The release of Python 3.10 is expected on October 4, 2021. As with previous releases, this release will introduce new language features and constructs. I’m looking forward to one special new feature in the upcoming release, namely Pattern Matching. If you have experience in a functional programming language, like Haskell, or a language with support for programming in a functional style like Scala (just to name two), pattern matching is one of the standard items in your toolbox. However, if you are not yet familiar with the concept or its implementation in Python, this article is for you. I will walk you through two examples in increasing complexity to whet your appetite until it’s finally released.

## It’s not yet released?

How can I demonstrate this new language feature when it’s not yet released? Well, you can get a glimpse of the new feature by using an early version of the release. As of this writing, there are Python 3.10 alpha versions available on Docker Hub. Beta versions and release candidates should follow.

For example, to play with the code in this article interactively, run

\$ docker run --rm -it  python:3.10.0a7-buster


## Simple matching

On a superficial level, pattern matching is a glorified match statement, that looks very similar to the switch ... case statement in Java or C/C++. You match a variable against several cases in order, and get the behaviour defined in the first matching case clause. There is no fall-through in Python.
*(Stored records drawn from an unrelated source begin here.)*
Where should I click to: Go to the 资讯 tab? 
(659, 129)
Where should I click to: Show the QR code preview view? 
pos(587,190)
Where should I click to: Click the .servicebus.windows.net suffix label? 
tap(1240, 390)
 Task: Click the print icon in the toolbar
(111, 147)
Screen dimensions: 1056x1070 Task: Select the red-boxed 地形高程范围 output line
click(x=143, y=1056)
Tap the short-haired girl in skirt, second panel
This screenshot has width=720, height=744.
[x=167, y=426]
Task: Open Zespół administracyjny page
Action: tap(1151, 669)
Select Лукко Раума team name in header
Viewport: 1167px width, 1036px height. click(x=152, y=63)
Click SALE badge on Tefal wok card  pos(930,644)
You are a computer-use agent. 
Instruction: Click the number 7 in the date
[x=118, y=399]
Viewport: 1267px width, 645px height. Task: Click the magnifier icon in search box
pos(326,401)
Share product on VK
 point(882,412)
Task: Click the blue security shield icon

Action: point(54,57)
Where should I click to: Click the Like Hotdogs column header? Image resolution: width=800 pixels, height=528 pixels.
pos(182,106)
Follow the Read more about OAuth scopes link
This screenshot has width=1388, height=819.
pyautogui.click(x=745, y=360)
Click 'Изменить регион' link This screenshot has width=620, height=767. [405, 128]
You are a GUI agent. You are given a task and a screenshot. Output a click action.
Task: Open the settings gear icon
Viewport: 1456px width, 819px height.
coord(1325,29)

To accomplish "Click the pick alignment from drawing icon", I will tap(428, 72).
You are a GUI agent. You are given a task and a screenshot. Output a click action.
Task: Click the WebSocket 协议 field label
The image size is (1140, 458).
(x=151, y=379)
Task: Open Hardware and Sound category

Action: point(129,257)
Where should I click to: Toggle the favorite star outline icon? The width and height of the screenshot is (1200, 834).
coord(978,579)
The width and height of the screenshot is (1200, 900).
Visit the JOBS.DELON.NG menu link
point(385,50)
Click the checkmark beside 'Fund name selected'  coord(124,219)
Consider the following function.

def speak(number):
"""Print a translation of number"""
match number:
# Indentation for visual clarity
case 0:           print("nothing")
case 1:           print("one")
case 2:           print("two")
case 3:           print("many")
case x if x > 0:  print("lots")
case _:           print("??")


The function uses a single match statement to print a verbal translation of the given number. The first four cases (0 - 3) look pretty unsurprising and do exactly what you would expect for a switch in Java or C/C++. If the input is, let’s say, 1, the function prints “one”. If the input is 2, it prints “two”.

For the lots case, it gets more interesting. Every given number is matched against the pattern x with an additional condition. Any number matches the sole name capture x. This means the number is available as variable x for the remainder of the pattern and the case. The additional condition limits the execution to positive numbers. The order of the cases resolves the ambiguity with numbers 0, 1, 2, and 3. The nothing, one, two, and many cases take precedence over lots. The lots case matches any number greater or equal to 4.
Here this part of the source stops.